The basic idea is to estimate the rate of change in the number of deaths instead of relying on the constants from compartmental models. A model can be constructed that predicts percentage change in number of deaths given information about a country and a temporal factor.
In this case, a regularized kernel SVR is employed. The percentage change in number of deaths fluctuates wildly early in an outbreak. To reduce the impact of this, outliers are removed and samples occurring earlier in the outbreak are assigned less weight. Some of the factors included in the model:
- Population size
- Time of outbreak
- Recent number of deaths
Countries are binned according to these and other values and 1-hot columns are introduced corresponding to each bin. In this way, the SVR learns unique curves for each country.
In Figure 1, the five dashed lines correspond to the estimated curves for the five countries plotted in the scatter plot. The model is fit using the data of 15 countries, though only 5 are shown here so that the plot does not become overly messy.

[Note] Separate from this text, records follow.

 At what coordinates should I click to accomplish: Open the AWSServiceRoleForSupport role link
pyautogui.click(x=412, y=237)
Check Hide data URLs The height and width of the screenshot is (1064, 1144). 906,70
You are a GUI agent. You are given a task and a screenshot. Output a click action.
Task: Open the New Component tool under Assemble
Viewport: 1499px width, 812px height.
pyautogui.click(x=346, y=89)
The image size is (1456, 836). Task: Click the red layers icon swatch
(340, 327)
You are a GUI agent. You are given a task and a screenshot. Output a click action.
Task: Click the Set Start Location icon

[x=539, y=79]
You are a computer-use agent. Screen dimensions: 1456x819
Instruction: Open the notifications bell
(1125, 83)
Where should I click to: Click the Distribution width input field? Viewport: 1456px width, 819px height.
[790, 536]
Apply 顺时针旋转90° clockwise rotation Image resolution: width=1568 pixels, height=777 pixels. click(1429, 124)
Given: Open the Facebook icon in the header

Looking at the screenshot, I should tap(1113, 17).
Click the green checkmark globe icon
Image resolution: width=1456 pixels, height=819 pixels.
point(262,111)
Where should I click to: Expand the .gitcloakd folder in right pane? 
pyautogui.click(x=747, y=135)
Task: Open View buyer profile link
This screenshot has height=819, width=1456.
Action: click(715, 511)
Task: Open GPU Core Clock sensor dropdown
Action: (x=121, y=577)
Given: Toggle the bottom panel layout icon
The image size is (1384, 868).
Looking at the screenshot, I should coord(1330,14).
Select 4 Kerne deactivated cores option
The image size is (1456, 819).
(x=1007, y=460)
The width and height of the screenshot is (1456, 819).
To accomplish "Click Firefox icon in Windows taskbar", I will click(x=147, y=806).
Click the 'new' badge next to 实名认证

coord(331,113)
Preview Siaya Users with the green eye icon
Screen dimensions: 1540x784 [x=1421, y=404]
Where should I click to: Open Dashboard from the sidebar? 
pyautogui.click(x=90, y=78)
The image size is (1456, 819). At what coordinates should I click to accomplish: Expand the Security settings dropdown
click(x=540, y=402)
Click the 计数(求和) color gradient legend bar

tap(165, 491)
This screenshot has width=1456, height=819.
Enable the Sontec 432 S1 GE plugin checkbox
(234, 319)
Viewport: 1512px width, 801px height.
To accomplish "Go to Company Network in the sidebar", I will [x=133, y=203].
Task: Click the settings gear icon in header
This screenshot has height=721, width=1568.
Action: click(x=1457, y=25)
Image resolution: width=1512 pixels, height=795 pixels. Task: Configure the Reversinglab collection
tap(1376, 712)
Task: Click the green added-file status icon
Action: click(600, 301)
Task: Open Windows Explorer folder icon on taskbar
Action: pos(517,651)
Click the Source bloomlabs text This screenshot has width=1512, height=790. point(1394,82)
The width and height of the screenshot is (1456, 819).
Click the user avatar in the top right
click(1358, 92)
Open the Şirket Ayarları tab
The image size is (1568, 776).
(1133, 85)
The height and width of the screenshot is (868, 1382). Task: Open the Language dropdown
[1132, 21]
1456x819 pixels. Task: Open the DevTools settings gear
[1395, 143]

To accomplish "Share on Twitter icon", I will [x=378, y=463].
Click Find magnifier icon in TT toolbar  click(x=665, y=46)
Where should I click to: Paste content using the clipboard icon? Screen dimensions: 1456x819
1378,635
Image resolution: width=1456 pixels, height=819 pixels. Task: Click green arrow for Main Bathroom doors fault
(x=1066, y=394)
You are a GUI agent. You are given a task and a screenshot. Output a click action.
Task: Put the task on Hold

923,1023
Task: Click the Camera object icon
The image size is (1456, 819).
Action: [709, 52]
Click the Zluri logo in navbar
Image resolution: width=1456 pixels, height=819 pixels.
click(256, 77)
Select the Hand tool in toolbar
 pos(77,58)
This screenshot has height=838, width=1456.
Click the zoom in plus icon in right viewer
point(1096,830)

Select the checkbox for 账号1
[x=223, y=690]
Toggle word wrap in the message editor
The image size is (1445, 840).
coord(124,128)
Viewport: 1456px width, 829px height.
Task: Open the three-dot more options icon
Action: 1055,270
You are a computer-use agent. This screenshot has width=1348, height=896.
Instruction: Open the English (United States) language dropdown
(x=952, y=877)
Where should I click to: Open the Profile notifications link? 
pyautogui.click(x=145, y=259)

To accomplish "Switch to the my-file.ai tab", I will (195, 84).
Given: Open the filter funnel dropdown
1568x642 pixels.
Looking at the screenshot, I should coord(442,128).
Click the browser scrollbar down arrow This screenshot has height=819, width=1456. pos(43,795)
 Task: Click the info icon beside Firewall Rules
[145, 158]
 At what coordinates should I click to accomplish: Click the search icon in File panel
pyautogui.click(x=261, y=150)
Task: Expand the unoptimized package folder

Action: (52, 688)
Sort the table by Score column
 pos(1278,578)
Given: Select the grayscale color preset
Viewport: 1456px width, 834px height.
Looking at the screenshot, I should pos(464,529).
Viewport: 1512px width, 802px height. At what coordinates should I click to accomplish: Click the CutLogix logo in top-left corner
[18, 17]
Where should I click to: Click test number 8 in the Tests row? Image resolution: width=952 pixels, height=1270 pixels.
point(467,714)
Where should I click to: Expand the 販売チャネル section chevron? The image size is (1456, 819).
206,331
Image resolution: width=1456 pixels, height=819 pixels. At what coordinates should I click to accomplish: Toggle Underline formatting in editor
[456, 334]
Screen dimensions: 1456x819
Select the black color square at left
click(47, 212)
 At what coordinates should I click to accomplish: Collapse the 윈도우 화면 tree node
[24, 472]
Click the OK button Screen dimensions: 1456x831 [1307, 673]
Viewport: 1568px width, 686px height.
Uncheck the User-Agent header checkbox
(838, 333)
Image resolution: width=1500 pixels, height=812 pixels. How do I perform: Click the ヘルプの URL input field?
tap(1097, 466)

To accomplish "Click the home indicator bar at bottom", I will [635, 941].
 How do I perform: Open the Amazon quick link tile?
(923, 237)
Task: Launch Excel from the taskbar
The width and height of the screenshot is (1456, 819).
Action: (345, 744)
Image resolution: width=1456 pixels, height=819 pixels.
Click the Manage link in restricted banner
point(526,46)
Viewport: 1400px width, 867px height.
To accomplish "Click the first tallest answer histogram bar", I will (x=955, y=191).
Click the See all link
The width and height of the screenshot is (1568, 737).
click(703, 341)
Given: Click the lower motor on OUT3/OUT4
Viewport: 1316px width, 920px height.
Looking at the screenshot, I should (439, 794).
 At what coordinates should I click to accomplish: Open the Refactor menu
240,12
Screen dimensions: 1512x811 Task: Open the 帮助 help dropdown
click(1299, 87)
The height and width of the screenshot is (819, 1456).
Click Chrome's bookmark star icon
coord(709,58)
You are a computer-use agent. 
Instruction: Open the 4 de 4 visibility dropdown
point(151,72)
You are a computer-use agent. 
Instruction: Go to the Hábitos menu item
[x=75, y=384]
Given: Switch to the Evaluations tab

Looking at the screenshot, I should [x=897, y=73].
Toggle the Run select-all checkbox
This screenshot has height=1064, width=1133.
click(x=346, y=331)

Figure 1: Death Rate Estimation
With the model to estimate the percentage change in total deaths, initial values for the problem are estimated using numerical optimization. Namely, values are used that produce curves most closely matching the observed data in terms of MSE.
Figure 2: CoVID-19 Deaths in the USA by State
With both of these in place, the final curve is constructed using calculations similar to those used in an SIR model. Figure 2 shows the daily and cumulative estimated death curves for each state in the US. The top ten states are ranked by severity in the legends.
Figure 3: CoVID-19 Death Projections for the USA
Figure 3 gives projections for the entire nation by summing the individual curves of each of the states and provinces in the USA. A range of predictions is computed by varying the parameters of the kernel SVR model.
Figure 4: CoVID-19 Death Daily Deaths and Prediction by State
Finally, Figure 4 shows the actual data alongside the values predicted by the model for several individual states. The dotted lines show the percentage rate of change in the cumulative death curve predicted by the SVR model.
Note: The data used in this post is taken from the COVID-19 Data Repository by Johns Hopkins CSSE GitHub page.